Items listed in a dataset
______________________________

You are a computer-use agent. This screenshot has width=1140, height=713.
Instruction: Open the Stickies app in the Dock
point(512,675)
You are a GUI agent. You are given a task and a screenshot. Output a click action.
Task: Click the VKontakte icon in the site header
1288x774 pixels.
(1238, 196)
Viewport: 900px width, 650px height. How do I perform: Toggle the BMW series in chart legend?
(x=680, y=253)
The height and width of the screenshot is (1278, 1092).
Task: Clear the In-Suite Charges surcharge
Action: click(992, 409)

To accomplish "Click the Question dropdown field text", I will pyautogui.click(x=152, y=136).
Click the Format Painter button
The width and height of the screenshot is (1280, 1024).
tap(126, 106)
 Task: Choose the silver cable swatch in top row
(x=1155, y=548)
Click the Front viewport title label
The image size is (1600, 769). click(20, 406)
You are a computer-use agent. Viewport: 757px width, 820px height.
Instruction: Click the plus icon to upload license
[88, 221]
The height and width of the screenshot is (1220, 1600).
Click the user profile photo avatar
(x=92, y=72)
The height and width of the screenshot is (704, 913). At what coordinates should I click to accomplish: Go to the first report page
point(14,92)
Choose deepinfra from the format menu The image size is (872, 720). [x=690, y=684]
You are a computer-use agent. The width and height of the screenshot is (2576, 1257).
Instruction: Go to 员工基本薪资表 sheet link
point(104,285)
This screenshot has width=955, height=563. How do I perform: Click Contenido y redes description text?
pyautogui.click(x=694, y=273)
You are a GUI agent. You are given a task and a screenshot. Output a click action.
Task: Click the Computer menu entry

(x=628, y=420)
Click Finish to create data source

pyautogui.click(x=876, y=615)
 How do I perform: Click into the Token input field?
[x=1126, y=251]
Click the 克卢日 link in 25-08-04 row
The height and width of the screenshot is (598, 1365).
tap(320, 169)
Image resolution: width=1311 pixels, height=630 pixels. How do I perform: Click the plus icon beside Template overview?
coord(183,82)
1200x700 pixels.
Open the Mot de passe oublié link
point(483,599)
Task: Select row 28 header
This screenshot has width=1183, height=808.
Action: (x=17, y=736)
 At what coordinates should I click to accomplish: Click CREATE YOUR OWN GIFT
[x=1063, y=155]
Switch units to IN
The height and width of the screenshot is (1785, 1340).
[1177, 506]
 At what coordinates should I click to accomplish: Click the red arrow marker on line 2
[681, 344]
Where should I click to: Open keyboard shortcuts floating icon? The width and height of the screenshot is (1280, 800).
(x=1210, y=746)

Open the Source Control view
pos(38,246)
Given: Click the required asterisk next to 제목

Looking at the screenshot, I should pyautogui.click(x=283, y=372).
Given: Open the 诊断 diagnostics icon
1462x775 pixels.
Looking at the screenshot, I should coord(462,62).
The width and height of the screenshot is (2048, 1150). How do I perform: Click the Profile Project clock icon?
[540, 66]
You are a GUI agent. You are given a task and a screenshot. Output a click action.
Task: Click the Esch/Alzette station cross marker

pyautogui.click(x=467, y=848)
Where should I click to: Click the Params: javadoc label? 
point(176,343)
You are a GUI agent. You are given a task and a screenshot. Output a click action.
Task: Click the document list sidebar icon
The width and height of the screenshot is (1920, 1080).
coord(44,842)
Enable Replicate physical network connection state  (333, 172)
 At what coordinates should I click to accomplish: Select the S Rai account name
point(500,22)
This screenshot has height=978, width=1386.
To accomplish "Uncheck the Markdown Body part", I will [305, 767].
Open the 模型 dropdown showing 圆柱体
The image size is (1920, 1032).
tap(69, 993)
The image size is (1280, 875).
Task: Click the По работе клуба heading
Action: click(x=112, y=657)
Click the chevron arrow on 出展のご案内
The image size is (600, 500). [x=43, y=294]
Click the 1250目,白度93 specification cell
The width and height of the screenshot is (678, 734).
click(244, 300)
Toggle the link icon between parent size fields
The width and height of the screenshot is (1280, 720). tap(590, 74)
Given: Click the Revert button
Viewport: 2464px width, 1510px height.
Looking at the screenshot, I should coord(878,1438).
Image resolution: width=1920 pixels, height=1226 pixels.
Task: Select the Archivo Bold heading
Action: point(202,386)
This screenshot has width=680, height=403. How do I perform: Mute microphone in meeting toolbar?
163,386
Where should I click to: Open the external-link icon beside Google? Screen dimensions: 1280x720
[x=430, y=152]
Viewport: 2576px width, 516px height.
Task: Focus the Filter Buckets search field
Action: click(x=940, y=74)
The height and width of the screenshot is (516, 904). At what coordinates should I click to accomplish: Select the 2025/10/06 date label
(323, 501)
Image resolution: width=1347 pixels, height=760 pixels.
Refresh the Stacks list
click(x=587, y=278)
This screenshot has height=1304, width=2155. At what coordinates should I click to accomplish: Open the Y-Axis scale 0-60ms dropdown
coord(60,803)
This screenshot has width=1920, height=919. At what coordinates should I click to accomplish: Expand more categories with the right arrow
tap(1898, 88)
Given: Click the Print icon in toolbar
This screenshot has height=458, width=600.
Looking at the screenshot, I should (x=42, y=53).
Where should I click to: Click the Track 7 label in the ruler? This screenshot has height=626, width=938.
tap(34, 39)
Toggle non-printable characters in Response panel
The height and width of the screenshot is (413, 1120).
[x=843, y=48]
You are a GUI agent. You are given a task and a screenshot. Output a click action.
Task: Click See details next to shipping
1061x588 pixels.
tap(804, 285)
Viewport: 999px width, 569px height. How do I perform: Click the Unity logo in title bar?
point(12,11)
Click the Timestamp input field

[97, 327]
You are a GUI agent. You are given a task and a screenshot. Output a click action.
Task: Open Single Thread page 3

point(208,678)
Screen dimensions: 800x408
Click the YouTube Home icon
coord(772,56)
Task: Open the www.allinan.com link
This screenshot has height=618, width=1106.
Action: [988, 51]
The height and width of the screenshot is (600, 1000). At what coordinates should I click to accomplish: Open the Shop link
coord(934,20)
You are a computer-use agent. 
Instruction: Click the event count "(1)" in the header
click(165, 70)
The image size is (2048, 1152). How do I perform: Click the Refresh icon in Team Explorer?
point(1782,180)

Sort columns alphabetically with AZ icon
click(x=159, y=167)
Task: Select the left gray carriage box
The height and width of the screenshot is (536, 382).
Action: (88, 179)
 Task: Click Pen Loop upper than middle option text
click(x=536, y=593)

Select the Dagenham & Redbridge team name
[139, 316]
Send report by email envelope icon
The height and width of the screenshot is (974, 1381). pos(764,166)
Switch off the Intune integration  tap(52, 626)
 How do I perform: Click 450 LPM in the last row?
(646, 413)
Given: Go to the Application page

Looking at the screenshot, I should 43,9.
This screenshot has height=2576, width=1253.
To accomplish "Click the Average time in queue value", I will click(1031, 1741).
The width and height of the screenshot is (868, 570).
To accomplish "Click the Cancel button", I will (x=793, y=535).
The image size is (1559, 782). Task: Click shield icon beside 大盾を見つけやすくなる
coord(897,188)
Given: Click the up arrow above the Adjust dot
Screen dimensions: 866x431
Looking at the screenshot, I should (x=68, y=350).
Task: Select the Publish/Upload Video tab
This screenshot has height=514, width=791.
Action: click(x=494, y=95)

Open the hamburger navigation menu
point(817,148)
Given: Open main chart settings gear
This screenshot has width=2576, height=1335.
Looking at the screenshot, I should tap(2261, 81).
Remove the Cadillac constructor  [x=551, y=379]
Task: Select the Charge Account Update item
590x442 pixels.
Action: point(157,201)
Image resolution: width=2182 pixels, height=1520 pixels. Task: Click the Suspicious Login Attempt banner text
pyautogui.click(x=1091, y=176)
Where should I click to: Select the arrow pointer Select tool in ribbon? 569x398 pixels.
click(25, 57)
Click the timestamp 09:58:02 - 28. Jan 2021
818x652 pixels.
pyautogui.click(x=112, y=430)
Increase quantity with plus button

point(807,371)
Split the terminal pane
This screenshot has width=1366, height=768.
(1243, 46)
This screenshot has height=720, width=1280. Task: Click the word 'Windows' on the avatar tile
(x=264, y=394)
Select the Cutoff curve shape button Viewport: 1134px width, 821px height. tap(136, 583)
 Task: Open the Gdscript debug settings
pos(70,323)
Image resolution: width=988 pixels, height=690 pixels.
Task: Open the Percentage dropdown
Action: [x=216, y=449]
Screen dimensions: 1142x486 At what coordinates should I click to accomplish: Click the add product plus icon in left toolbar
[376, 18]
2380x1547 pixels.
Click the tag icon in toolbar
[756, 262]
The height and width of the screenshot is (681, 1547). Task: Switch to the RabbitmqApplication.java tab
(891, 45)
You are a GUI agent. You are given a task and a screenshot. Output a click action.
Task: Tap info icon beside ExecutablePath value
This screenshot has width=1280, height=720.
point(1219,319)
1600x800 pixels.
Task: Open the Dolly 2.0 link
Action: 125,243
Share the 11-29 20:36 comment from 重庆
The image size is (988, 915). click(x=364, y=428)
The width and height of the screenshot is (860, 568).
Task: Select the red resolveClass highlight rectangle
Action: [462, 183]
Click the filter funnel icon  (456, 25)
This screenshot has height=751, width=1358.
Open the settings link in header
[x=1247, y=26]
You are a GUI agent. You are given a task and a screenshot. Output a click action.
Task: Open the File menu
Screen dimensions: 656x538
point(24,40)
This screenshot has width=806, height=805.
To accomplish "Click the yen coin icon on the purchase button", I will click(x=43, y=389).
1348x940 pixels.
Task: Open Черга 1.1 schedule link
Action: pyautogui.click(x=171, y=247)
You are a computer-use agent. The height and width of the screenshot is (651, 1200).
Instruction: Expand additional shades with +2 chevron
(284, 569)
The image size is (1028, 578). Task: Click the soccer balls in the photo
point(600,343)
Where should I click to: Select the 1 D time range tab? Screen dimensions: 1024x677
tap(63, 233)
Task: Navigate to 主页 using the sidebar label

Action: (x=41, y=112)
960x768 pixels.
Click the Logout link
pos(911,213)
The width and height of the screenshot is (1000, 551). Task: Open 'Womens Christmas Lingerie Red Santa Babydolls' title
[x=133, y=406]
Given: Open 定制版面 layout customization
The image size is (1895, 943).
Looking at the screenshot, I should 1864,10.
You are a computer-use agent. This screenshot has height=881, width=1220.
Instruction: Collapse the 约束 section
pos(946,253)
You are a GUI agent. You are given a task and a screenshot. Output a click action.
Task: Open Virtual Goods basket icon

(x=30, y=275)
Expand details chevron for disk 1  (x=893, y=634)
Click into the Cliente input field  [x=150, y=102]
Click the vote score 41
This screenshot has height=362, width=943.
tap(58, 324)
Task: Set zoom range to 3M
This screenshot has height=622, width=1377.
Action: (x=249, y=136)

______________________________

*The problem*.
In the stretch from the line containing "The image size is (1028, 578)." through the end of the listing, switch "Logout link" to "Sign Out link" and leave everything else unchanged. Reproduce only that stretch.

*The completed task*.
The image size is (1028, 578). Task: Click the soccer balls in the photo
point(600,343)
Where should I click to: Select the 1 D time range tab? Screen dimensions: 1024x677
tap(63, 233)
Task: Navigate to 主页 using the sidebar label

Action: (x=41, y=112)
960x768 pixels.
Click the Sign Out link
pos(911,213)
The width and height of the screenshot is (1000, 551). Task: Open 'Womens Christmas Lingerie Red Santa Babydolls' title
[x=133, y=406]
Given: Open 定制版面 layout customization
The image size is (1895, 943).
Looking at the screenshot, I should 1864,10.
You are a computer-use agent. This screenshot has height=881, width=1220.
Instruction: Collapse the 约束 section
pos(946,253)
You are a GUI agent. You are given a task and a screenshot. Output a click action.
Task: Open Virtual Goods basket icon

(x=30, y=275)
Expand details chevron for disk 1  (x=893, y=634)
Click into the Cliente input field  [x=150, y=102]
Click the vote score 41
This screenshot has height=362, width=943.
tap(58, 324)
Task: Set zoom range to 3M
This screenshot has height=622, width=1377.
Action: (x=249, y=136)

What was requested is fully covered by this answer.